> [TEKS YANG DIBERIKAN]:
◇ ◇ ◇ ◇ ◇ ◇ ◇
Shalat Witir


(Oleh: Ustadz Kholid Syamhudi)



Allâh Ta'ala menutupi kekurangan shalat fardhu dengan shalat-shalat sunnah dan memerintahkan untuk menjaga dan melaksanakannya secara berkesinambungan. Di antara shalat sunnah yang diperintahkan untuk dilakukan secara kontinyu, yaitu shalat Witir.
Dijelaskan oleh Rasûlullâh Shallallâhu 'Alaihi Wasallam dalam sabdanya:
hadits
Sesungguhnya Allâh telah menambah untuk kalian satu shalat,
maka jagalah shalat tersebut.
Shalat itu ialah Witir.
(HR Ahmad dan dishahîhkan Syaikh al-Albâni
dalam Irwa‘ al-Ghalîl, 2/159)

Karenanya, kita perlu mengetahui hukum-hukum seputar shalat Witir ini, agar dapat mengamalkannya sesuai ajaran dan tuntunan Rasûlullâh Shallallâhu 'Alaihi Wasallam.

PENGERTIAN SHALAT WITIR
Yang dimaksud dengan shalat Witir, ialah shalat yang dikerjakan antara setelah shalat Isyâ‘ hingga terbit fajar Subuh sebagai penutup shalat malam.[1]

HUKUM SHALAT WITIR
Shalat Witir merupakan shalat sunnah muakkadah[2] menurut mayoritas ulama. Hal ini didasarkan pada beberapa dalil, di antaranya sebagai berikut.
1. Hadits Ibnu Umar :
hadits
Dari Nabi Shallallâhu 'Alaihi Wasallam, beliau berkata:
“Jadikanlah akhir shalat kalian di malam hari dengan Witir”.
(Muttafaqun ‘alaihi)
Dalam hadits ini menunjukkan adanya perintah menjadikan shalat witir sebagai penutup shalat malam. Ibnu Daqîqi al-’Iid menyatakan, orang yang mewajibkan shalat witir berdalil dengan bentuk perintah (dalam hadits ini). Seandainya mereka berpendapat wajibnya shalat witir pada akhir shalat malam, maka itu lebih tepat”.[3]
2.
Hadits Abu Ayyûb al-Anshâri :
hadits
"Rasûlullâh Shallallâhu 'Alaihi Wasallam bersabda:
'Shalat Witir wajib bagi setiap muslim.
Barang siapa yang ingin berwitir dengan lima rakaat,
maka kerjakanlah;
yang ingin berwitir tiga rakaat, maka kerjakanlah;
dan yang ingin berwitir satu rakaat, maka kerjakanlah!'”
(HR Abu Dawud, an-Nasâ`i dan Ibnu Mâjah,
dan dishahîhkan Syaikh al-Albâni
dalam Shahîh Sunan Abu Dâwud, no. 1421)

3.
Hadits Abu Bushrah al-Ghifâri :
hadits
"Sesungguhnya Allâh telah menambah untuk kalian satu shalat,
maka jagalah shalat tersebut.
Shalat itu adalah Witir.
Maka shalatlah di antara shalat Isya‘ sampai shalat fajar."
◇ ◇ ◇ ◇ ◇ ◇ ◇
> [BARIS DATA]:
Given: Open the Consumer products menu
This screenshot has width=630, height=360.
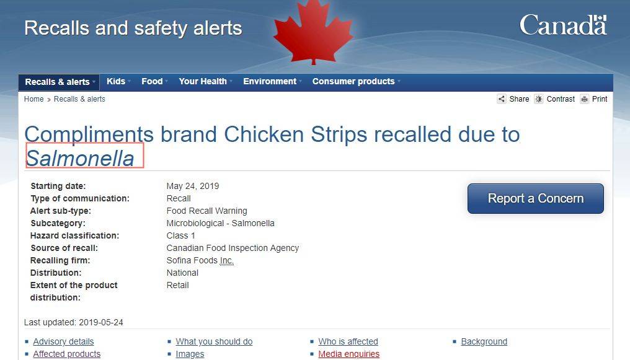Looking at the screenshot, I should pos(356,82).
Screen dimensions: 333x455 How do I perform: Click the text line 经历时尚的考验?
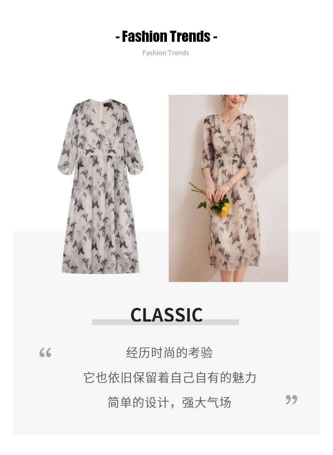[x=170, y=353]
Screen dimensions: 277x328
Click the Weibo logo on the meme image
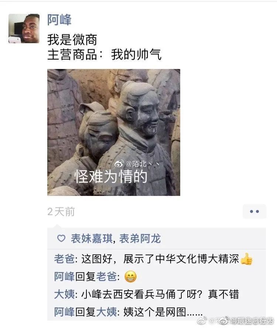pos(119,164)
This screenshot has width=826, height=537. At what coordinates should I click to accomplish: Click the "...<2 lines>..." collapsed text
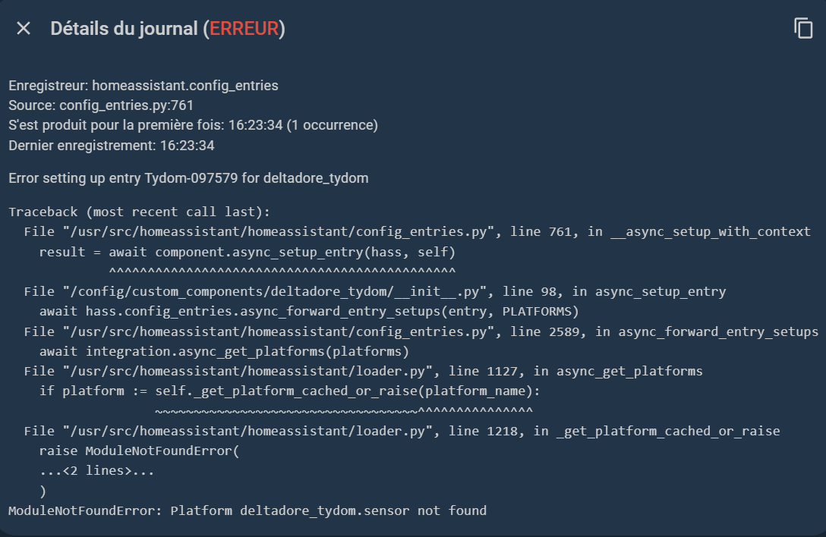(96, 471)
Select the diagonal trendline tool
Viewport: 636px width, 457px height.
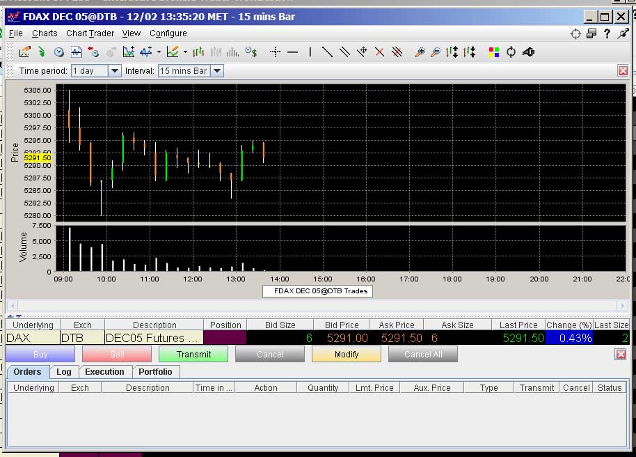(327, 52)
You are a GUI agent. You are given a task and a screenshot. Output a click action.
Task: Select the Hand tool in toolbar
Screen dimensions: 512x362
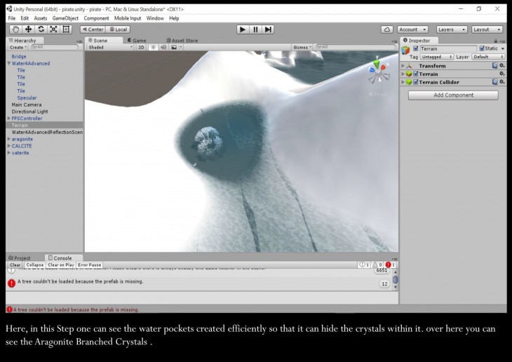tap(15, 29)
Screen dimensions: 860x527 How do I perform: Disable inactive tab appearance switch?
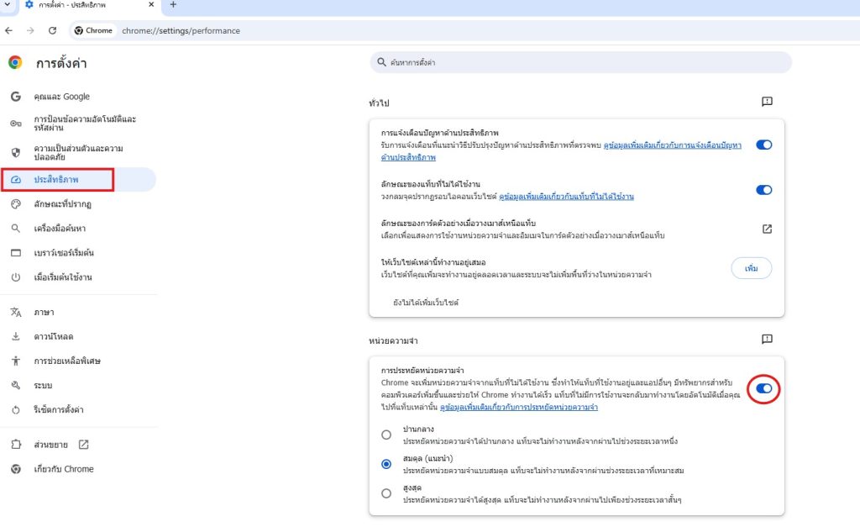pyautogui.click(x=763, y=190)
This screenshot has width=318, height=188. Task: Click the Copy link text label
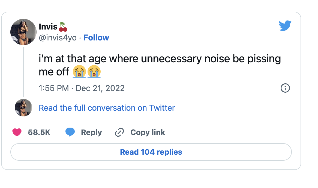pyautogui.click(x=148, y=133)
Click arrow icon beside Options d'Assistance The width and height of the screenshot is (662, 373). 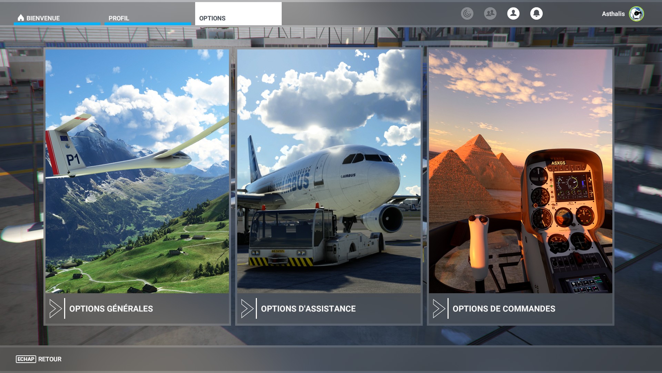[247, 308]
◇ ◇ ◇ ◇ ◇ ◇ ◇
> [TUGAS TERTULIS]:
1) Menurut mayoritas ulama dalam teks tentang shalat Witir, apa hukum shalat Witir?
2) Lanjutkan teks tentang shalat Witir setelah kalimat terakhirnya.

> [HASIL YANG DIHARAPKAN]:
1) Sunnah muakkadah.

2)
(HR Ahmad dan dishahîhkan Syaikh al-Albâni
dalam Silsilah Ahadits ash-Shahîhah, no. 108 (1/221))

Namun ada juga dalil lain yang memalingkannya dari perintah-perintah dalam dua hadits di atas, yaitu sebagaimana hadits Ali bin Abi Thâlib radhiyallâhu'anhu, beliau berkata:
hadits
"Shalat Witir tidak wajib seperti bentuk shalat wajib,
namun ia adalah sunnah yang disunnahkan Rasûlullâh Shallallâhu 'Alaihi Wasallam."
(HR an-Nasâ‘i. Dishahihkan Syaikh al-Albâni
dalam Shahîh Sunan an-Nasâ‘i, 1/368 dan Shahih al-Jâmi’, no. 7860)

Demikian juga keumuman hadits Thalhah bin Ubaidillâh radhiyallâhu'anhu berikut:
hadits
"Seorang dari penduduk Najd
mendatangi Rasûlullâh Shallallâhu 'Alaihi Wasallam dalam keadaan rambut kusut,
terdengar gema suaranya yang tidak jelas
dan tidak dimengerti apa yang dikatakannya hingga dekat.
Ternyata ia bertanya tentang Islam,
maka Rasûlullâh Shallallâhu 'Alaihi Wasallam menjawab:
'Shalat lima waktu sehari dan semalam,'
lalu ia bertanya lagi:
'Apakah ada yang lainnya atasku?'
Beliau Shallallâhu 'Alaihi Wasallam menjawab,
'Tidak, kecuali bila engkau mngerjakan shalat sunnah'."
Kemudian di akhir dialog itu Beliau Shallallâhu 'Alaihi Wasallam berkata:
hadits
'Beruntunglah ia bila benar.'"
(HR al-Bukhâri)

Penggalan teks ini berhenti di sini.